Records from a data source:
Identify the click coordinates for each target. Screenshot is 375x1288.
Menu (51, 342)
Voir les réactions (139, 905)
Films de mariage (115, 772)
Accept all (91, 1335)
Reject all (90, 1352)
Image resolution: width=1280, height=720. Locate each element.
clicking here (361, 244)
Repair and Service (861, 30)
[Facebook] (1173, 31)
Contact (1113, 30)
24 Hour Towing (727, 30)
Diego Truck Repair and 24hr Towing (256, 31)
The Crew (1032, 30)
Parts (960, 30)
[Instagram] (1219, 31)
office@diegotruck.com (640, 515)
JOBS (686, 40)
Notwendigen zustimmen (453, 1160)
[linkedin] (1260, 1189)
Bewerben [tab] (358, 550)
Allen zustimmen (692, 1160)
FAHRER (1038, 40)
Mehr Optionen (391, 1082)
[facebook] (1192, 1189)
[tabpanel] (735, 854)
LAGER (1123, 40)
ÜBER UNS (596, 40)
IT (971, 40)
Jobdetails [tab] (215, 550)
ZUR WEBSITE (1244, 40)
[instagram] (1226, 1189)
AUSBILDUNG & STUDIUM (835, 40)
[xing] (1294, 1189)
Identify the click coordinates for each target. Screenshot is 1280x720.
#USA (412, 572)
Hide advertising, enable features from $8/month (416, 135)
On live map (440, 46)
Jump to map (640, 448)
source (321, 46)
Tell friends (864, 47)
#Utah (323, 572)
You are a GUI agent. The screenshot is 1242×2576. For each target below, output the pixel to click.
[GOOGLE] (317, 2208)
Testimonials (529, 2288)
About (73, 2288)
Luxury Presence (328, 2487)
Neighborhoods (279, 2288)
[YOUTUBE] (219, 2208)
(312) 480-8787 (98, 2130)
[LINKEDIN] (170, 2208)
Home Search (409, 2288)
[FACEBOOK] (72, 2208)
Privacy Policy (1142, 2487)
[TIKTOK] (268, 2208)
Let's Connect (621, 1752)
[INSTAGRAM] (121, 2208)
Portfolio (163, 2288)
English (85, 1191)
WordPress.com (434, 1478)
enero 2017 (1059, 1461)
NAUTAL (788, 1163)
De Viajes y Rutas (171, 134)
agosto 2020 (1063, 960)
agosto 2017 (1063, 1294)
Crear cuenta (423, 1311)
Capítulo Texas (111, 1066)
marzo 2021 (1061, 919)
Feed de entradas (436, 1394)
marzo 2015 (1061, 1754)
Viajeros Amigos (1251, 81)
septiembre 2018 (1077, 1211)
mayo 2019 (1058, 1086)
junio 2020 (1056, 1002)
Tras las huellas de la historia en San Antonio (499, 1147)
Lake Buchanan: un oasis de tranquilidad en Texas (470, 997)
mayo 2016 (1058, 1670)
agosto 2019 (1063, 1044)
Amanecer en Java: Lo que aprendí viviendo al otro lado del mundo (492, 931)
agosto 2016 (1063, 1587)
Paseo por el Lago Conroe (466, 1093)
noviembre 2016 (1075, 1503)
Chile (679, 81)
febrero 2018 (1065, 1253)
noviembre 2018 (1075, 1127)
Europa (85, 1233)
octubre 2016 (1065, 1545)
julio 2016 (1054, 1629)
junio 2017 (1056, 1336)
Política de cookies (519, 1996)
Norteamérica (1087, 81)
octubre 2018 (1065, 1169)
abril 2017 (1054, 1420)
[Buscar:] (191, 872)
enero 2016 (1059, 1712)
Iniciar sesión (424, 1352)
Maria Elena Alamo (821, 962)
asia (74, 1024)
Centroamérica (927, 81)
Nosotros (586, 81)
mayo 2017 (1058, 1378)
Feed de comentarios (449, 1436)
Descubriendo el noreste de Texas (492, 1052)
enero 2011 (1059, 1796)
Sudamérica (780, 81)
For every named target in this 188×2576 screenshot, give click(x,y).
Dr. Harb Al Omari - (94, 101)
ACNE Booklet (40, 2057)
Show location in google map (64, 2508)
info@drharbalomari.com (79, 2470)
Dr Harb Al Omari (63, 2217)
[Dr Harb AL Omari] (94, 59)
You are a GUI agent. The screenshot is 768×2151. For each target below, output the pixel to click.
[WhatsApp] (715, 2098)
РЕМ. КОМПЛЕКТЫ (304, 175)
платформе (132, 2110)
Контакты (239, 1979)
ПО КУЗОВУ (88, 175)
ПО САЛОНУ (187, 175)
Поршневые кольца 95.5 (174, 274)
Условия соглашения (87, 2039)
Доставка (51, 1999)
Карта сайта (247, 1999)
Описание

* [EXERCISE DIRECTIONS]: After locating the line with "English (85, 1191)" above, return that line and every later line through the one with "Lake Buchanan: un", word for word and with nothing else.

* [ANSWER BELOW]:
English (85, 1191)
WordPress.com (434, 1478)
enero 2017 (1059, 1461)
NAUTAL (788, 1163)
De Viajes y Rutas (171, 134)
agosto 2020 (1063, 960)
agosto 2017 (1063, 1294)
Crear cuenta (423, 1311)
Capítulo Texas (111, 1066)
marzo 2021 (1061, 919)
Feed de entradas (436, 1394)
marzo 2015 (1061, 1754)
Viajeros Amigos (1251, 81)
septiembre 2018 (1077, 1211)
mayo 2019 (1058, 1086)
junio 2020 (1056, 1002)
Tras las huellas de la historia en San Antonio (499, 1147)
Lake Buchanan: un oasis de tranquilidad en Texas (470, 997)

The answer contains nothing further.